• [Collected data entries]
"""

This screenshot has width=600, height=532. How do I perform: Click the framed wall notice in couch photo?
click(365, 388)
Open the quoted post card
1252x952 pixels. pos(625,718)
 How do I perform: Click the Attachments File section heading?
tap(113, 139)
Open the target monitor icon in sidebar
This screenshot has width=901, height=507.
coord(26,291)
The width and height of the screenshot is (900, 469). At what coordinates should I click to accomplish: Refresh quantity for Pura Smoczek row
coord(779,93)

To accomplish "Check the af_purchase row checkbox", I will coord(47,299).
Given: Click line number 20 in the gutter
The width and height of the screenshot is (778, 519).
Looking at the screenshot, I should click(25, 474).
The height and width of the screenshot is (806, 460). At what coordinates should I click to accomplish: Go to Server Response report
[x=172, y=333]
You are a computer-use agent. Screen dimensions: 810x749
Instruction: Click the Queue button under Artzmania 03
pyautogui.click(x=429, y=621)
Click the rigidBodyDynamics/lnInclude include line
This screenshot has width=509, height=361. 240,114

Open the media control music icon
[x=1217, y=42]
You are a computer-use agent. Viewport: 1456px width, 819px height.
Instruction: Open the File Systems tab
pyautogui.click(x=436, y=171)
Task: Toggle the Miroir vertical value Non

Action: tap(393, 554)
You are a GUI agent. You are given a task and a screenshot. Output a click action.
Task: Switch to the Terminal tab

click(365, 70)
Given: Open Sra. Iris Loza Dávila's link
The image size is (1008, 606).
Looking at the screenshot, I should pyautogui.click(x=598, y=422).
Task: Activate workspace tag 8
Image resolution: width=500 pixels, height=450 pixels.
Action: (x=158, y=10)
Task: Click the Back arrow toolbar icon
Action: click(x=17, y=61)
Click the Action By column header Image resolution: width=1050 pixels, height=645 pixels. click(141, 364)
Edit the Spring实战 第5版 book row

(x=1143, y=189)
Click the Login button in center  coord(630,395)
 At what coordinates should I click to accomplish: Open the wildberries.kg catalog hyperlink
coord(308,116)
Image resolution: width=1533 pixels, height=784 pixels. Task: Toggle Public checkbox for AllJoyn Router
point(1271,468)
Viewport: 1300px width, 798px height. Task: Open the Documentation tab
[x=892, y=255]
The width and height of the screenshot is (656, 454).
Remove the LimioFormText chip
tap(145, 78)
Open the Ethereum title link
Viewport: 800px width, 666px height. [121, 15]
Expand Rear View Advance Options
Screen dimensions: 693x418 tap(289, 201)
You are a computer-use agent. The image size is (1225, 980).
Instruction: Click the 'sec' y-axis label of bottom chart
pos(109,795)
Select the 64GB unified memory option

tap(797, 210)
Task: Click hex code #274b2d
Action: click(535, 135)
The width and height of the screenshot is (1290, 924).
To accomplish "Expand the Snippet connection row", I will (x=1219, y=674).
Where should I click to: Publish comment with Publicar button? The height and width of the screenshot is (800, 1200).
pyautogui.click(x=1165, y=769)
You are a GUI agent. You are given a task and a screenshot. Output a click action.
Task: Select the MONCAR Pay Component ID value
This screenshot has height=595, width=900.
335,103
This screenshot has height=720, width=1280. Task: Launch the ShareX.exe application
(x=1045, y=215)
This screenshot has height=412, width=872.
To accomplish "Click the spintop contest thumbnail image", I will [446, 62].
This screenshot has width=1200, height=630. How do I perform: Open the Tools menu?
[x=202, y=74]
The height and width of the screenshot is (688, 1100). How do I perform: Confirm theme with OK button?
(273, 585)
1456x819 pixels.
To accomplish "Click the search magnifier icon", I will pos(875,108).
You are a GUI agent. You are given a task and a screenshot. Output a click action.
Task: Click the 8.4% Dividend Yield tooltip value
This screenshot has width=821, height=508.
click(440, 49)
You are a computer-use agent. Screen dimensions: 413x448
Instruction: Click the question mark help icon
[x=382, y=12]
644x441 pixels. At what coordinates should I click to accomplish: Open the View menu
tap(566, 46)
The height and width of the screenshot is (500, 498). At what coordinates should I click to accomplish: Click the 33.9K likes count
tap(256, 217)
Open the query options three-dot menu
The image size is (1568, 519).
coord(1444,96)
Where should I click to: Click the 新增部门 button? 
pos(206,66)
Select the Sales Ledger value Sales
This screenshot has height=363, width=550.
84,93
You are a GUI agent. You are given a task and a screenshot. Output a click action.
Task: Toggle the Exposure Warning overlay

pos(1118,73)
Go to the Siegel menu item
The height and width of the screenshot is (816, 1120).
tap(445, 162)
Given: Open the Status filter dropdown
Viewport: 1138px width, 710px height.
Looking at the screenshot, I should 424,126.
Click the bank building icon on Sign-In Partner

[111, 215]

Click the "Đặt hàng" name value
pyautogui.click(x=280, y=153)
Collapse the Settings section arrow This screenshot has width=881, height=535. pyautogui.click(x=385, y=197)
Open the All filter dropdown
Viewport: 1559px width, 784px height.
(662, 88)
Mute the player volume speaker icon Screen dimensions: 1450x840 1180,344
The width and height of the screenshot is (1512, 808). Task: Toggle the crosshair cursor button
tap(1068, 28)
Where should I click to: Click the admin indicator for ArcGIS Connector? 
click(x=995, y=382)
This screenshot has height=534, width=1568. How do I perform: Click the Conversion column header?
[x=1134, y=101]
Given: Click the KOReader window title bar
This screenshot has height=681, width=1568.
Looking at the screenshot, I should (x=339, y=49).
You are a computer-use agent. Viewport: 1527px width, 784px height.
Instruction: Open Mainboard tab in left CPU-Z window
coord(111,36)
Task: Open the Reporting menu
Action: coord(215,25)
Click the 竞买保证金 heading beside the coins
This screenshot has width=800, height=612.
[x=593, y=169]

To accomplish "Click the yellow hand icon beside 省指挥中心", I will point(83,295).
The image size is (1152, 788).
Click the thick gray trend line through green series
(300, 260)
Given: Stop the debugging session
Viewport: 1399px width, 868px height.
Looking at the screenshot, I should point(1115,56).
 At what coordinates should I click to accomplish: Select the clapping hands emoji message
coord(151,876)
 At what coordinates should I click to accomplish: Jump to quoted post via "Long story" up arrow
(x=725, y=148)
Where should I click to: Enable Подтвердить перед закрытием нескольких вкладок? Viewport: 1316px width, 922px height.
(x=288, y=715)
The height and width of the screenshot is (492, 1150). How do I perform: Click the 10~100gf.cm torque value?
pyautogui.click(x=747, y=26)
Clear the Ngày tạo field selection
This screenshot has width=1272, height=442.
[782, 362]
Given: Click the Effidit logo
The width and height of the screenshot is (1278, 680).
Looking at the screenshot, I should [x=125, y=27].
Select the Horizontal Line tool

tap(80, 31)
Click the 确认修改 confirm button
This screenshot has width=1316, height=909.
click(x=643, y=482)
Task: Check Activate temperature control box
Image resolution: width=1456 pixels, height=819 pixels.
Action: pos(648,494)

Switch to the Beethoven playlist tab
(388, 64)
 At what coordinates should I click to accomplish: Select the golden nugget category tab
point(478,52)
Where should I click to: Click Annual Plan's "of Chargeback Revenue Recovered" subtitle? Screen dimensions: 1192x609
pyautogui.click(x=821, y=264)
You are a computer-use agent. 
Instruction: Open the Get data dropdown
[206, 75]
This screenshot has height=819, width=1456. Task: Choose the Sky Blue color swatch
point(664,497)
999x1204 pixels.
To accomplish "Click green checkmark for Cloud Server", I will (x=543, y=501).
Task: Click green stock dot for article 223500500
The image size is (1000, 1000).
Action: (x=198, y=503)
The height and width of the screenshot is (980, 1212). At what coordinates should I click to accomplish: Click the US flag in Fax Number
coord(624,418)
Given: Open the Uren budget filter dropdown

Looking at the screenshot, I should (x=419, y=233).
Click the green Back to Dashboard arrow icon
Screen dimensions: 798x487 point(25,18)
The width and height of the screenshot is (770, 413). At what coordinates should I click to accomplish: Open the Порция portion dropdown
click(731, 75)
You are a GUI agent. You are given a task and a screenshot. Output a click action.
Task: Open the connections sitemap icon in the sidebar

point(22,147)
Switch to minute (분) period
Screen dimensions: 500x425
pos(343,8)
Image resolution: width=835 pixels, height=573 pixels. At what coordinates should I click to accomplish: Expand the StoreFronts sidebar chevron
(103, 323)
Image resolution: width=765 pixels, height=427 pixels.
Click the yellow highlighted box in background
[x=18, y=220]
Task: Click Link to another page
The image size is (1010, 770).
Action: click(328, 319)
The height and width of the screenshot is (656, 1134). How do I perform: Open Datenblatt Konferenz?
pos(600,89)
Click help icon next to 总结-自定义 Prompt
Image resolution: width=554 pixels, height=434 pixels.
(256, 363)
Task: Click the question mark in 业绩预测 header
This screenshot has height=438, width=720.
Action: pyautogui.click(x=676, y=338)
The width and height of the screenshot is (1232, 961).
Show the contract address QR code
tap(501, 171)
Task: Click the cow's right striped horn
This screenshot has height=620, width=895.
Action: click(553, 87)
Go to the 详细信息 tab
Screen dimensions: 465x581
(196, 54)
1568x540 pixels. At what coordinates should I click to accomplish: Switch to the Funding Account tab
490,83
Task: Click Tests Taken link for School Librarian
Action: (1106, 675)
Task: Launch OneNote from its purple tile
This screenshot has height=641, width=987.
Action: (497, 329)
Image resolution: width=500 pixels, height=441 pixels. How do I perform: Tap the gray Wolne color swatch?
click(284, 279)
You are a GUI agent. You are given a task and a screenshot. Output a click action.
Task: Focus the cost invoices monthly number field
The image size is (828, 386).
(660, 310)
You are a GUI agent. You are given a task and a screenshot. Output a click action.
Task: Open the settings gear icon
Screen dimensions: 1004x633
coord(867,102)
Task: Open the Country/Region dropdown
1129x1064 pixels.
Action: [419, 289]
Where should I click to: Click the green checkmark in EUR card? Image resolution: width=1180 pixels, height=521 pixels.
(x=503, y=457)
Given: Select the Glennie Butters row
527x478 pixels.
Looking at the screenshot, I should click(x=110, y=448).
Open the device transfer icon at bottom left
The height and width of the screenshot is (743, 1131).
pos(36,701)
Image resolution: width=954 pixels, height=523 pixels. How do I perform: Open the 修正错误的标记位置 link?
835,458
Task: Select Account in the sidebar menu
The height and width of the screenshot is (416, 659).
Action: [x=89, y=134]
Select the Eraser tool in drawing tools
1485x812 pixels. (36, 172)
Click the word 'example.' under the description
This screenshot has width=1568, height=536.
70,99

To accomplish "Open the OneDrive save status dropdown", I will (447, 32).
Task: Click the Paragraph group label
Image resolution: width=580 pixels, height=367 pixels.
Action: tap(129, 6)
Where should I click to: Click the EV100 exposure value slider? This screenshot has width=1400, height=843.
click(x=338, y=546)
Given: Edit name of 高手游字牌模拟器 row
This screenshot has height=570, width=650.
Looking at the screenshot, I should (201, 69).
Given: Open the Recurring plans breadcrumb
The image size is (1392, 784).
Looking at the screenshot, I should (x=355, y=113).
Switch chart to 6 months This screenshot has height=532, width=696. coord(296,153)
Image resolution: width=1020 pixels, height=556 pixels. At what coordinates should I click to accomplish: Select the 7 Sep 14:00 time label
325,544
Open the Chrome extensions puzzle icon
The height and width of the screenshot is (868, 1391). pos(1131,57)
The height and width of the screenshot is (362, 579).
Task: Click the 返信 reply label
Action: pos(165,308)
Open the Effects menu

"""

• [ABOUT THIS TASK] Your answer must consist only of the lines from the one with "Open the Chrome extensions puzzle icon" through the final line of the entries, each retyped exactly.

• [RESULT FOR THIS TASK]
Open the Chrome extensions puzzle icon
The height and width of the screenshot is (868, 1391). pos(1131,57)
The height and width of the screenshot is (362, 579).
Task: Click the 返信 reply label
Action: pos(165,308)
Open the Effects menu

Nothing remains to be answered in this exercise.